つまりですね、事故の起こる前とか、まぁ何かの時にですね、例えば高速道路が80キロにしてもですね、「ここの高速道路は規格が良いので100キロぐらいまで上げられるんじゃないですか?」っていうことは言っても良いんじゃないかと思うんですね、それは別の時に。






ところが、運転手に対して標識が80キロなのに、横にいてですね、「私は道路の専門家だけど、この道路は100キロで走って大丈夫だよ」と、それは運転手に言ってはいけないと思うんですね。これはあの、法の改正っていうのはですね、もちろん意見言って良いんですね。私が言ってるダイオキシンなんかもそうなんですよ。ダイオキシンを違反しろと言ってるんじゃないんですね。

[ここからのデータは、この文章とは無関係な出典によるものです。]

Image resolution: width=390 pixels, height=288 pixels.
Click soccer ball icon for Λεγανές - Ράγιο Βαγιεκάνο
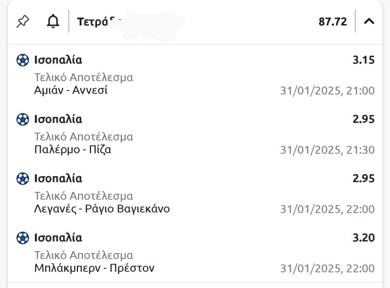tap(22, 179)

「ダイオキシンの法律を変えてくれ」と、「ダイオキシンの毒性は低いから」とこういう風に言ってるわけですね、私ね。それはダイオキシンの騒ぎが一段落したからなんですよ。ダイオキシンが出てるときはダイオキシンに注意して下さいねって言ってたわけです、僕。判らないからね、これ、予防原則で。だけども一段落してですね、ダイオキシンが減ってきたら、見直す必要があるかもしれないんですね。これはあの、予防原則でもそういう風に言われてるわけです。

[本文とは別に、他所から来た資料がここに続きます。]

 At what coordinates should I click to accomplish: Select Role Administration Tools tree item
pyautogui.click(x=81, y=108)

だから私は、「福島の被曝が一段落するまでは、もう1年1ミリしかしょうがない」とこう言ってるわけですね。で、それが終わったら、ま、何ミリぐらいまで良いか?と、これは医療被曝だとか、自然被曝と足し算ですからね。今、全体で5ミリですけど。全体で5ミリで良いのか、全体で7ミリで良いのかという議論なんですね。ええと何かあの、原発からの放射線が1ミリから3ミリになると、3倍っていう感じがします・・・そうではなくてですね、自然放射線が1.5ミリ、医療被曝が大体3ミリぐらいで、それに1ミリを足しますからね。およそ日本人の被曝限度は5ミリなんですね、その5ミリを7ミリに上げられるかどうかっていうことは、被曝の途中で議論すんじゃなくて、一応、一段落した時には議論しとく必要があると思いますね。

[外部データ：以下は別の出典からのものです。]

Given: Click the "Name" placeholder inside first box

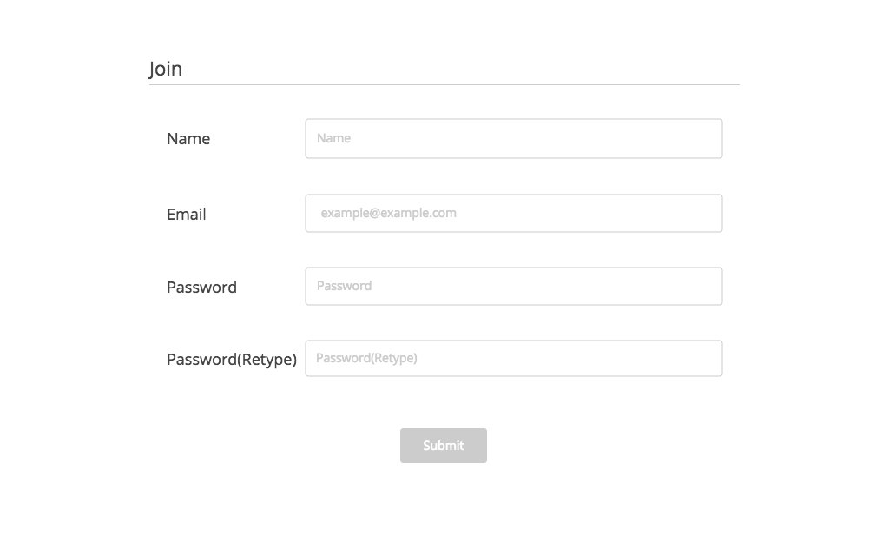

今それが極端になって、その時に黙ってた人たちですよ、1年に1ミリつって、僕なんか3ミリなんつってる時にですね、黙ってた人たちが突然ですね、「1年1ミリって言うのは錯覚だ」とかですね「1年100ミリだ」とか言ってんのはね、これちょっとマズいんじゃないかっつうのは私の考えなんですね。






で、私自身は転向してるつもりはないんです。まず第一に「安全な原発ということを貫いている」と、だから「原発が危険になったので反原発になった」と。「これは転向なんでしょうか?」ということを問いかけたいと思うんですね。そいからそういう風になっていく原発を横に置いて、私はそれでも原発支持に回るべきなのか?と、転向しないっていうのはそういうことなのか?ということですね。






それから、まぁ原発に対する著述の変化というのは、今言った私の変化をそのまま表してるわけです。例えば一番新しい「偽善エネルギー」というのを3、4年前書いたんです。そん時こう言ってんですね。「まぁ一番いいエネルギーは原発だろう」と。「だけども危険は承知でやってくださいね」とこう書いてるんですね。だから私の書き方はどうなってるかっていうと、昔はですね、「原発は安全だからこれを使いましょう」と言ってるんです。ほいで大体5年ぐらい前はですね、「原発は危険だけども、エネルギーとしては良いですね」と言ってるんです。福島原発の事件が起こってから「もう絶対原発はやめましょう」とこう言ってるわけですね。これは、私は転向ではないと思いますが、まぁみなさんのご判断とご意見をお待ちするということにしたいと、まぁいう風に思います。